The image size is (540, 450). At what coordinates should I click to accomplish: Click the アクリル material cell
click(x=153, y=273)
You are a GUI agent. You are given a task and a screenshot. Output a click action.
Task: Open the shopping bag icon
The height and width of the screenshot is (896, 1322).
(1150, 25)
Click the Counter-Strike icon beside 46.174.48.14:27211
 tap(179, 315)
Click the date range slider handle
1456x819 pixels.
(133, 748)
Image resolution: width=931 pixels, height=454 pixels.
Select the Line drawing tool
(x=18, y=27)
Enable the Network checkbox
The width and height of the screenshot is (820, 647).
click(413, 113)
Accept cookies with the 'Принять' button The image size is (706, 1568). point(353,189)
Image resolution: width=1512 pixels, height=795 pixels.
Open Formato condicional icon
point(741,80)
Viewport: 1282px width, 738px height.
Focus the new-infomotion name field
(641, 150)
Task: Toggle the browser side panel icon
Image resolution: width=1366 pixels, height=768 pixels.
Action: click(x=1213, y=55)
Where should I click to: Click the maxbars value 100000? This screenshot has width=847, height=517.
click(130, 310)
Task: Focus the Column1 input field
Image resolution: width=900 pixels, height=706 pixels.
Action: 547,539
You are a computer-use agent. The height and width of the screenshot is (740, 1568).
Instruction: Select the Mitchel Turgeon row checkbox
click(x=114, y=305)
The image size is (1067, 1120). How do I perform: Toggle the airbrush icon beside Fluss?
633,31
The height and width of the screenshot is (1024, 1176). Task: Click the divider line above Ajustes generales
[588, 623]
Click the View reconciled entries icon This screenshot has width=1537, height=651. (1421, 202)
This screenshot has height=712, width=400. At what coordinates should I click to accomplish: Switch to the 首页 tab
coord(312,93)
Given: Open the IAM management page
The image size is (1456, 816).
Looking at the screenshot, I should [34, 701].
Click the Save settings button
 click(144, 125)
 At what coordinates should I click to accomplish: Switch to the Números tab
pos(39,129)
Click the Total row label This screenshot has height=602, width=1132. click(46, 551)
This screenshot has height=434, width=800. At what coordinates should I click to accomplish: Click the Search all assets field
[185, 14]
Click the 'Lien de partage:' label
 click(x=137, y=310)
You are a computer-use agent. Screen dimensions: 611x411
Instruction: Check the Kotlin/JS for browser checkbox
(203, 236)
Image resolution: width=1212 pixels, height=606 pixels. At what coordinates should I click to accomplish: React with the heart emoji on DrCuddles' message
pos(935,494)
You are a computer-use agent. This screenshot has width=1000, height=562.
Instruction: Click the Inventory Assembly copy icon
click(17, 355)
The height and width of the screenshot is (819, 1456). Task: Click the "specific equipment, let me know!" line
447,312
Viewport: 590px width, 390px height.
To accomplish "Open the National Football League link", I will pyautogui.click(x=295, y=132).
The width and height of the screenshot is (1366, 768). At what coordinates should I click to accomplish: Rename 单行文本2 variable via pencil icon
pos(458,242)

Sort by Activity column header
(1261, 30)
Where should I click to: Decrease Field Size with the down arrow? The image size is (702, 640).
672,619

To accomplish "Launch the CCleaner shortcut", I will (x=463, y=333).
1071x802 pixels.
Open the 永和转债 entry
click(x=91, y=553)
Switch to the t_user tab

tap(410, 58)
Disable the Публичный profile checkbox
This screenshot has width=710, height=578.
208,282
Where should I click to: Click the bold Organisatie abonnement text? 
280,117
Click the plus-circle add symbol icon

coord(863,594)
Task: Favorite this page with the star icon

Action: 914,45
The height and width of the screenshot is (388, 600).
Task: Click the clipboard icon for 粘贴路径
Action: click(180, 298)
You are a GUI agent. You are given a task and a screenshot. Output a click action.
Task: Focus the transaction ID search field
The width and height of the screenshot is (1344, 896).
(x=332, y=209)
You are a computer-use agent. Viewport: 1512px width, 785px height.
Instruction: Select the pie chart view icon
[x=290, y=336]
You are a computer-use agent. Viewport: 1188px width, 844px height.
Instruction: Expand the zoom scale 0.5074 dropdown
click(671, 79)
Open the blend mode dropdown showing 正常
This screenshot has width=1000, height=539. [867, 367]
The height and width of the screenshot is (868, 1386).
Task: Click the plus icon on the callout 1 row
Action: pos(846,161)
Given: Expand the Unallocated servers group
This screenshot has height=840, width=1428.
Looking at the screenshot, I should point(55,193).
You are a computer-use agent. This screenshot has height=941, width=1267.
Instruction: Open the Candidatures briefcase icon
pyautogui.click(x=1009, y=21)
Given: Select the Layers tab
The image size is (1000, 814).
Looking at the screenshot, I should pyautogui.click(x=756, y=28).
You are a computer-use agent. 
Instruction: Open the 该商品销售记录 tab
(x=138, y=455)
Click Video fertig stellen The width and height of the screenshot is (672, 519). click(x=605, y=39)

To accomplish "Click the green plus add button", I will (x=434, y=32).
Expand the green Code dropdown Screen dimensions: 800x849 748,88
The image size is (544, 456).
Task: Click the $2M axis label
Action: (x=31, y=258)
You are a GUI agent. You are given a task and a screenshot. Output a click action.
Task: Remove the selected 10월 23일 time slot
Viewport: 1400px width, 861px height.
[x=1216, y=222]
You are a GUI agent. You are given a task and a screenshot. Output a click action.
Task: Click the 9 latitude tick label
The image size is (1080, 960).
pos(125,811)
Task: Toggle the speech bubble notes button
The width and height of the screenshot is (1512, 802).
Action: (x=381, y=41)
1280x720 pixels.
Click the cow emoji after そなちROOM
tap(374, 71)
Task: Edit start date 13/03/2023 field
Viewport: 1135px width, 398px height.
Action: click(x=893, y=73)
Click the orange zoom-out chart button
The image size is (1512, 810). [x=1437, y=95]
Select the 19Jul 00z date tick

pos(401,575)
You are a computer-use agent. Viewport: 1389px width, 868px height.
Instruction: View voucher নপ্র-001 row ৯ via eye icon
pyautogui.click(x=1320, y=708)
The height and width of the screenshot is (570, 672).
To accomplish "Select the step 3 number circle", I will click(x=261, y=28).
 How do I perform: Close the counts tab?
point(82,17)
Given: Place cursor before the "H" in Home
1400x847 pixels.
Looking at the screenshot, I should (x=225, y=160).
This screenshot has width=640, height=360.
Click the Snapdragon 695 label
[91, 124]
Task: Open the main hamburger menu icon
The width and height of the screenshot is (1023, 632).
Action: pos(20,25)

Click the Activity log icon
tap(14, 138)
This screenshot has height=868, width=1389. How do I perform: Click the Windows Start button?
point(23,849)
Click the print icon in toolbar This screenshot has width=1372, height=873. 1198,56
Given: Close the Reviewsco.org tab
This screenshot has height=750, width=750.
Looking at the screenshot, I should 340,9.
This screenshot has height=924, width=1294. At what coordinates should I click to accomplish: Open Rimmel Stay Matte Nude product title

* The problem
Rewrite the data above, changing every "Image resolution" to "Screen dimensions" and leaving everything else the same.

* Complete output
The image size is (540, 450). At what coordinates should I click to accomplish: Click the アクリル material cell
click(x=153, y=273)
You are a GUI agent. You are given a task and a screenshot. Output a click action.
Task: Open the shopping bag icon
The height and width of the screenshot is (896, 1322).
(1150, 25)
Click the Counter-Strike icon beside 46.174.48.14:27211
 tap(179, 315)
Click the date range slider handle
1456x819 pixels.
(133, 748)
Screen dimensions: width=931 pixels, height=454 pixels.
Select the Line drawing tool
(x=18, y=27)
Enable the Network checkbox
The width and height of the screenshot is (820, 647).
click(413, 113)
Accept cookies with the 'Принять' button The image size is (706, 1568). point(353,189)
Screen dimensions: width=1512 pixels, height=795 pixels.
Open Formato condicional icon
point(741,80)
Viewport: 1282px width, 738px height.
Focus the new-infomotion name field
(641, 150)
Task: Toggle the browser side panel icon
Screen dimensions: width=1366 pixels, height=768 pixels.
Action: click(x=1213, y=55)
Where should I click to: Click the maxbars value 100000? This screenshot has width=847, height=517.
click(130, 310)
Task: Focus the Column1 input field
Screen dimensions: width=900 pixels, height=706 pixels.
Action: 547,539
You are a computer-use agent. The height and width of the screenshot is (740, 1568).
Instruction: Select the Mitchel Turgeon row checkbox
click(x=114, y=305)
The image size is (1067, 1120). How do I perform: Toggle the airbrush icon beside Fluss?
633,31
The height and width of the screenshot is (1024, 1176). Task: Click the divider line above Ajustes generales
[588, 623]
Click the View reconciled entries icon This screenshot has width=1537, height=651. (1421, 202)
This screenshot has height=712, width=400. At what coordinates should I click to accomplish: Switch to the 首页 tab
coord(312,93)
Given: Open the IAM management page
The image size is (1456, 816).
Looking at the screenshot, I should [34, 701].
Click the Save settings button
 click(144, 125)
 At what coordinates should I click to accomplish: Switch to the Números tab
pos(39,129)
Click the Total row label This screenshot has height=602, width=1132. click(46, 551)
This screenshot has height=434, width=800. At what coordinates should I click to accomplish: Click the Search all assets field
[185, 14]
Click the 'Lien de partage:' label
 click(x=137, y=310)
You are a computer-use agent. Screen dimensions: 611x411
Instruction: Check the Kotlin/JS for browser checkbox
(203, 236)
Screen dimensions: width=1212 pixels, height=606 pixels. At what coordinates should I click to accomplish: React with the heart emoji on DrCuddles' message
pos(935,494)
You are a computer-use agent. This screenshot has width=1000, height=562.
Instruction: Click the Inventory Assembly copy icon
click(17, 355)
The height and width of the screenshot is (819, 1456). Task: Click the "specific equipment, let me know!" line
447,312
Viewport: 590px width, 390px height.
To accomplish "Open the National Football League link", I will pyautogui.click(x=295, y=132).
The width and height of the screenshot is (1366, 768). At what coordinates should I click to accomplish: Rename 单行文本2 variable via pencil icon
pos(458,242)

Sort by Activity column header
(1261, 30)
Where should I click to: Decrease Field Size with the down arrow? The image size is (702, 640).
672,619

To accomplish "Launch the CCleaner shortcut", I will (x=463, y=333).
1071x802 pixels.
Open the 永和转债 entry
click(x=91, y=553)
Switch to the t_user tab

tap(410, 58)
Disable the Публичный profile checkbox
This screenshot has width=710, height=578.
208,282
Where should I click to: Click the bold Organisatie abonnement text? 
280,117
Click the plus-circle add symbol icon

coord(863,594)
Task: Favorite this page with the star icon

Action: 914,45
The height and width of the screenshot is (388, 600).
Task: Click the clipboard icon for 粘贴路径
Action: click(180, 298)
You are a GUI agent. You are given a task and a screenshot. Output a click action.
Task: Focus the transaction ID search field
The width and height of the screenshot is (1344, 896).
(x=332, y=209)
You are a computer-use agent. Viewport: 1512px width, 785px height.
Instruction: Select the pie chart view icon
[x=290, y=336]
You are a computer-use agent. Viewport: 1188px width, 844px height.
Instruction: Expand the zoom scale 0.5074 dropdown
click(671, 79)
Open the blend mode dropdown showing 正常
This screenshot has width=1000, height=539. [867, 367]
The height and width of the screenshot is (868, 1386).
Task: Click the plus icon on the callout 1 row
Action: pos(846,161)
Given: Expand the Unallocated servers group
This screenshot has height=840, width=1428.
Looking at the screenshot, I should point(55,193).
You are a computer-use agent. This screenshot has height=941, width=1267.
Instruction: Open the Candidatures briefcase icon
pyautogui.click(x=1009, y=21)
Given: Select the Layers tab
The image size is (1000, 814).
Looking at the screenshot, I should pyautogui.click(x=756, y=28).
You are a computer-use agent. 
Instruction: Open the 该商品销售记录 tab
(x=138, y=455)
Click Video fertig stellen The width and height of the screenshot is (672, 519). click(x=605, y=39)

To accomplish "Click the green plus add button", I will (x=434, y=32).
Expand the green Code dropdown Screen dimensions: 800x849 748,88
The image size is (544, 456).
Task: Click the $2M axis label
Action: (x=31, y=258)
You are a GUI agent. You are given a task and a screenshot. Output a click action.
Task: Remove the selected 10월 23일 time slot
Viewport: 1400px width, 861px height.
[x=1216, y=222]
You are a GUI agent. You are given a task and a screenshot. Output a click action.
Task: Click the 9 latitude tick label
The image size is (1080, 960).
pos(125,811)
Task: Toggle the speech bubble notes button
The width and height of the screenshot is (1512, 802).
Action: (x=381, y=41)
1280x720 pixels.
Click the cow emoji after そなちROOM
tap(374, 71)
Task: Edit start date 13/03/2023 field
Viewport: 1135px width, 398px height.
Action: click(x=893, y=73)
Click the orange zoom-out chart button
The image size is (1512, 810). [x=1437, y=95]
Select the 19Jul 00z date tick

pos(401,575)
You are a computer-use agent. Viewport: 1389px width, 868px height.
Instruction: View voucher নপ্র-001 row ৯ via eye icon
pyautogui.click(x=1320, y=708)
The height and width of the screenshot is (570, 672).
To accomplish "Select the step 3 number circle", I will click(x=261, y=28).
 How do I perform: Close the counts tab?
point(82,17)
Given: Place cursor before the "H" in Home
1400x847 pixels.
Looking at the screenshot, I should (x=225, y=160).
This screenshot has width=640, height=360.
Click the Snapdragon 695 label
[91, 124]
Task: Open the main hamburger menu icon
The width and height of the screenshot is (1023, 632).
Action: pos(20,25)

Click the Activity log icon
tap(14, 138)
This screenshot has height=868, width=1389. How do I perform: Click the Windows Start button?
point(23,849)
Click the print icon in toolbar This screenshot has width=1372, height=873. 1198,56
Given: Close the Reviewsco.org tab
This screenshot has height=750, width=750.
Looking at the screenshot, I should 340,9.
This screenshot has height=924, width=1294. At what coordinates should I click to accomplish: Open Rimmel Stay Matte Nude product title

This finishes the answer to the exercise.